Photo of researchers awarded the funding
Chronic pain research team members (l to r): Nader Ghasemlou, Elizabeth Vandenkerkhof, Ian Gilron and Scott Duggan.
Credit
Queen’s University

KGHRI clinician scientist Ian Gilron is co-leading a new research network focused on chronic pain. 

Funded by the Canadian Institutes of Health Research under its Strategy for Patient-Oriented Research (SPOR) program, the  Chronic Pain Network represents the largest and most coordinated effort to advance knowledge and patient care for millions of Canadians suffering from this disease.

“In addition to profound personal suffering, the cost of chronic pain to society across a person’s lifespan is greater than that from cancer and heart disease combined,” Dr. Gilron says. “Canada is recognized as a world leader in pain research productivity and training, and per capita produces twice as many pain related publications as the international leader, the United States. This new Chronic Pain Network represents a unique opportunity to further advance our excellence in pain research and greatly expand research capacity in Canada.”

This Chronic Pain Network will conduct a variety of programs involving laboratory and clinical research studies on chronic pain to identify new treatments to manage and prevent chronic pain. The network will also examine the impact of sex, gender, and ethnic differences on chronic pain and develop more effective communication strategies and health policies to translate new research results into improved health-care outcomes.

Several network activities will be coordinated through Queen’s, led by Dr. Gilron in collaboration with Drs. Nader Ghasemlou, Elizabeth Vandenkerkhof, Scott Duggan and other investigators in the Queen’s Faculty of Health Sciences, the chronic pain clinic at Hotel Dieu Hospital and Kingston General Hospital Research Institute.

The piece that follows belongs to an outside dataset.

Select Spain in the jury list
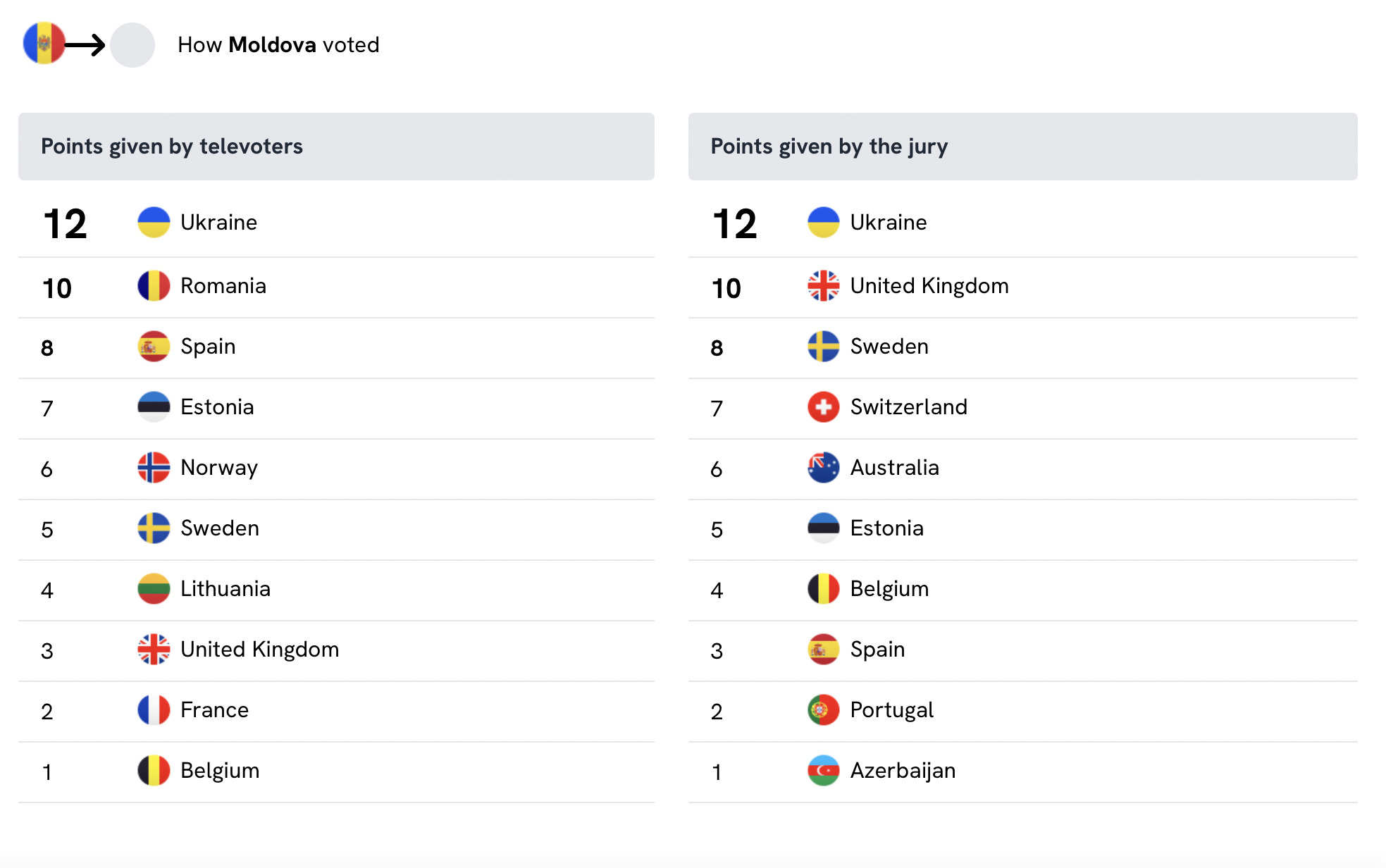The image size is (1386, 868). [877, 650]
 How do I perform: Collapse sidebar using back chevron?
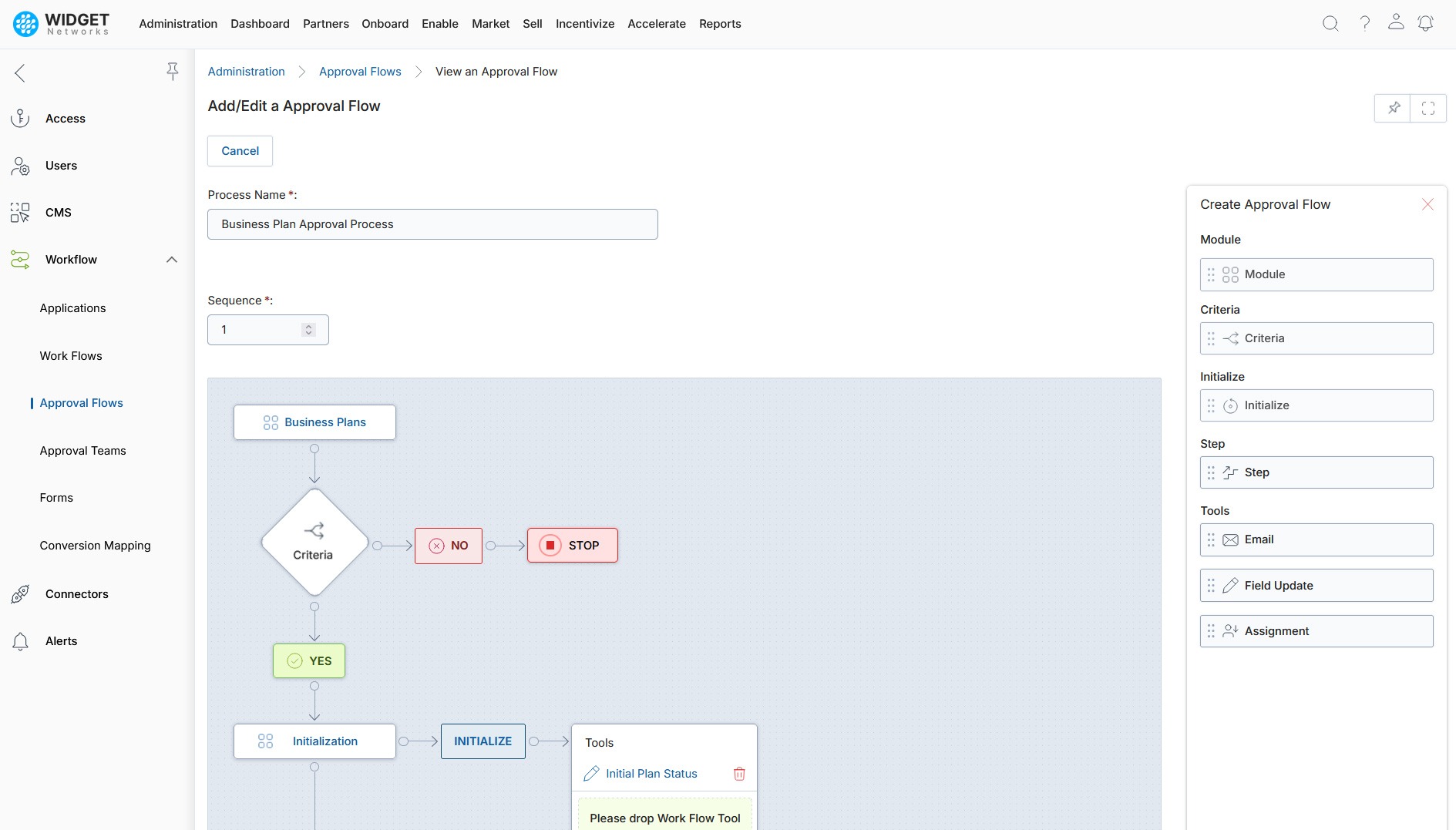[20, 73]
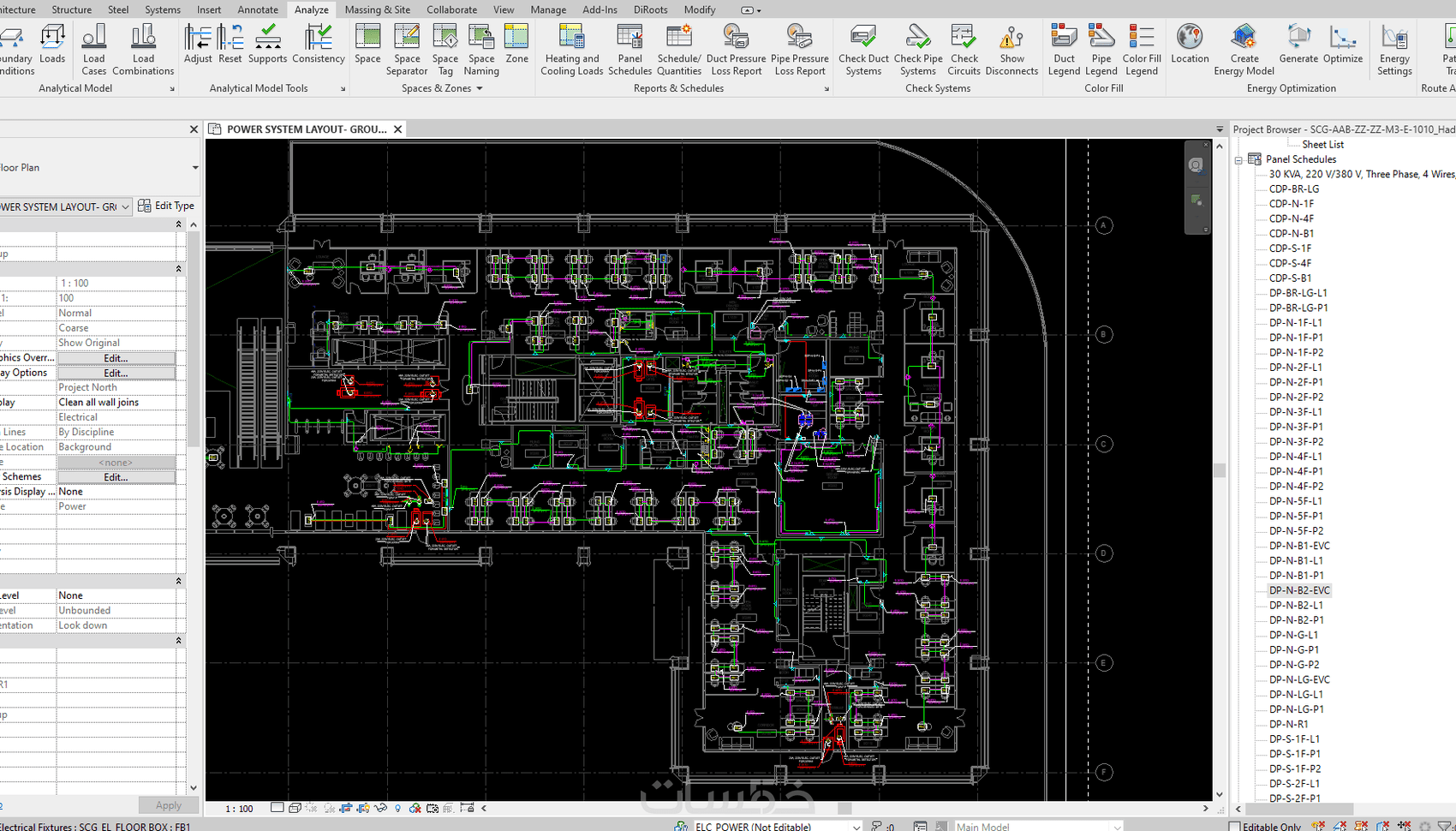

“Our group at Queen’s brings many assets to this CIHR SPOR Network including expertise in chronic pain patient care and clinical pain research, biochemical and molecular pain research methods and pain epidemiology,” Dr. Gilron says. “We also have closely functioning relationships with the Canadian Pain Society, the IMMPACT Initiative (Initiative on Methods, Measurement, and Pain Assessment in Clinical Trials) and the International Association for the Study of Pain.”